Tuesday, April 11 - Day 5
We “woke up” (I didn’t really sleep) and ate our crappy pre-ordered hotel breakfast with crappy coffee to match. We met the people with whom we would be going to Tikal with: a family comprised of a father with an English accent, and two sons (Will and James). They lived in Davis, CA. We got into the van, drove to the border of Belize/Guatemala, went through immigration, switched vans, got a new driver, and drove for 2 hours on the world’s worst road to Tikal. The scenery was kind beautiful, but devastating: definitely the poorest area either of us has ever seen in our lives. We arrived at the entrance of Tikal where the driver receives a paper with the time stamped on it. From that moment, the vehicle has 20 minutes MINIMUM (yes, minimum) to arrive at the parking area. This is to ensure that nobody drives too fast in this protected area. It is home to many wild animals, including jaguars. If you take less than 20 minutes to arrive from the front entrance to parking, you are not allowed in.

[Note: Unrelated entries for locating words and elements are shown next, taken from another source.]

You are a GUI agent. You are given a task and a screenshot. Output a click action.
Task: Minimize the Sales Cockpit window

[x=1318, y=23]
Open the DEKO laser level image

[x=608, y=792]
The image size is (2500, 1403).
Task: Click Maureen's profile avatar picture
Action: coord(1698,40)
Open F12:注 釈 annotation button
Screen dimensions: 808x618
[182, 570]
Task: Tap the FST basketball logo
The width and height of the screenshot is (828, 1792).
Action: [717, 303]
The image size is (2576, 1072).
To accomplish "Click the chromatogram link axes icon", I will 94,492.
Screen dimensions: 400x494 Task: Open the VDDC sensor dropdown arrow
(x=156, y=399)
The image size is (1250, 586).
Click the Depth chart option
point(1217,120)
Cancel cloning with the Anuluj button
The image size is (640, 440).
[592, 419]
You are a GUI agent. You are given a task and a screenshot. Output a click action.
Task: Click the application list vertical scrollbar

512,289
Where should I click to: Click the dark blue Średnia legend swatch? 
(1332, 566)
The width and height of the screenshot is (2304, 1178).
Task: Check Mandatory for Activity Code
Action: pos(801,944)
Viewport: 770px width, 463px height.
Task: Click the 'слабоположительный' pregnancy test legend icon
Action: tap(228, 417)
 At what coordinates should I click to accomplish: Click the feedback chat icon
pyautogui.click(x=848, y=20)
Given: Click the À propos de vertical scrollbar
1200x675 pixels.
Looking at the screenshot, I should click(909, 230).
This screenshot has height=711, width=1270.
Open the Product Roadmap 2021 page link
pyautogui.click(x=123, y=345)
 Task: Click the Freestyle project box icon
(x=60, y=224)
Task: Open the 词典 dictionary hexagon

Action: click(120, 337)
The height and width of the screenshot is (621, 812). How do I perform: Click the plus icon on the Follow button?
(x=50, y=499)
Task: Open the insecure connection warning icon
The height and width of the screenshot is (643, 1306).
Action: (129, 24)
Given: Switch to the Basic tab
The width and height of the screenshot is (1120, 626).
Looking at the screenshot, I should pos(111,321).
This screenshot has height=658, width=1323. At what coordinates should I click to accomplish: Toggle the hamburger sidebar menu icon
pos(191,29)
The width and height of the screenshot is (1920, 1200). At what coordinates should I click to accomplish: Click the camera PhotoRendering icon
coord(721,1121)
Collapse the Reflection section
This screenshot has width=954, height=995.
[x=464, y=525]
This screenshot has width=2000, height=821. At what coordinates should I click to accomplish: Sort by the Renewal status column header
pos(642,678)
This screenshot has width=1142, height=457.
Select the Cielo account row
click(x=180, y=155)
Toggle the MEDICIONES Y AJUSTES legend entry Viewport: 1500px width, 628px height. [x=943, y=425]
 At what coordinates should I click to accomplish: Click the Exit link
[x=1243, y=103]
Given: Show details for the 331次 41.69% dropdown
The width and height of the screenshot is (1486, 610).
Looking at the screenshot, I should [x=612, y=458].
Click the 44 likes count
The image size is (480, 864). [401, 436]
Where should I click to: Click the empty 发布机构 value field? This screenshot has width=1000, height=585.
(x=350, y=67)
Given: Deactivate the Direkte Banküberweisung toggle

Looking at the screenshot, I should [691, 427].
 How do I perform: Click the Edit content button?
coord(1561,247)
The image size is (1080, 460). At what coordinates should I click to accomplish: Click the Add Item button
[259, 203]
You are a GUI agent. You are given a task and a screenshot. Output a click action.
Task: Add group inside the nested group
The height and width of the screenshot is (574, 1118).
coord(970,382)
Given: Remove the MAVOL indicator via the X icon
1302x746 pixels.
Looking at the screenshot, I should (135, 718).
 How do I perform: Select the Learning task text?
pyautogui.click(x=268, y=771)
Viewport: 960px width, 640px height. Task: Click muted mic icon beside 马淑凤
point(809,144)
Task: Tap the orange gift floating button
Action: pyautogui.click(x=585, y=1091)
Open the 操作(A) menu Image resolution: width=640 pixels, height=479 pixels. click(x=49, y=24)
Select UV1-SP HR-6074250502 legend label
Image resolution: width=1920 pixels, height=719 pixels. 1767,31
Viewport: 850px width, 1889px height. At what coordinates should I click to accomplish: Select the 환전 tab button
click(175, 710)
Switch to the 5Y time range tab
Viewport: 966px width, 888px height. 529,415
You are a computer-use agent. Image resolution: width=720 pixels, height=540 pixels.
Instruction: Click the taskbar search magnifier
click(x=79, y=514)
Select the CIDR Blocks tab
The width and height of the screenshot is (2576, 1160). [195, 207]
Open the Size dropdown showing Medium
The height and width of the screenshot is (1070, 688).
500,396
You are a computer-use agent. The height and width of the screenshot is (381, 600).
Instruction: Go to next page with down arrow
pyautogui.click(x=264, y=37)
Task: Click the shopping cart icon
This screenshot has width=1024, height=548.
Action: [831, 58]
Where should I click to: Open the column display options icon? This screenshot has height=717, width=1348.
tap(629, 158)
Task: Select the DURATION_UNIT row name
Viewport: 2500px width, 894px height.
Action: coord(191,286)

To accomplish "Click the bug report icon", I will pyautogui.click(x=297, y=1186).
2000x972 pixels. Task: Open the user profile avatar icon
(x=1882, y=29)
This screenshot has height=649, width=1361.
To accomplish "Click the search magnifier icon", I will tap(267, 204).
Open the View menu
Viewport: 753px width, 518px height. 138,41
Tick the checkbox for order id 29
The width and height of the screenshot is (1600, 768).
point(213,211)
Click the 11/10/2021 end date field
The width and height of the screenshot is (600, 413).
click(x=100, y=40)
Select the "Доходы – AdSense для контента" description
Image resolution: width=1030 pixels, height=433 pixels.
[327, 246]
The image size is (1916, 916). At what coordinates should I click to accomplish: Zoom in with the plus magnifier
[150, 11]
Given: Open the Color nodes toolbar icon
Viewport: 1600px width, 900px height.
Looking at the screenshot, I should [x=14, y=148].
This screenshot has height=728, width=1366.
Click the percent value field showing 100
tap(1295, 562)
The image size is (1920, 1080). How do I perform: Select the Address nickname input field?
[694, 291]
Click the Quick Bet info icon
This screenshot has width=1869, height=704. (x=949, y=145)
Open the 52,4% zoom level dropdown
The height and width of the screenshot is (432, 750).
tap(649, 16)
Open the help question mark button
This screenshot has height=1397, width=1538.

So Tikal was the capital of the Mayan civilization. It is located in a protected area that is bigger than the entire country of Belize (which actually isn’t saying much seeing as though Belize is the size of my living room). We met our guide, Walter, who was the most amazing tour guide we have ever had for anything anywhere. He was incredibly knowledgeable. From the amount and depth of information he had, he could easily have had a PhD. He had been to Chicago for the sole purpose of seeing an ancient Mayan text at the Newbery Library. I am not going to go into all the ruins we saw and learned about in Tikal as it would take days. I will say that it was incredibly HOT. After the tour, which ended at about 2:00, we ate a lunch of grilled chicken and rice. We got back in the van and headed back towards Belize. We stopped at a gift shop where I bought a set of placemats and napkins for our house (fascinating, I know). We returned to the hotel, swam, and relaxed. We tried to find a restaurant called Café Sol, but it was nowhere to be found. It probably would have helped if the restaurant had an address. (While driving around trying to find the restaurant, we saw what we dreaded ever seeing: MS13 graffiti). We ended up eating at a place called Hannah’s where the same waitress who waited on us the first night we ate at our hotel (when I discovered sour sap ice cream) waited on us again. This was odd because she didn’t even work at our hotel! The manager just needed extra help that night, and she was available. Go figure.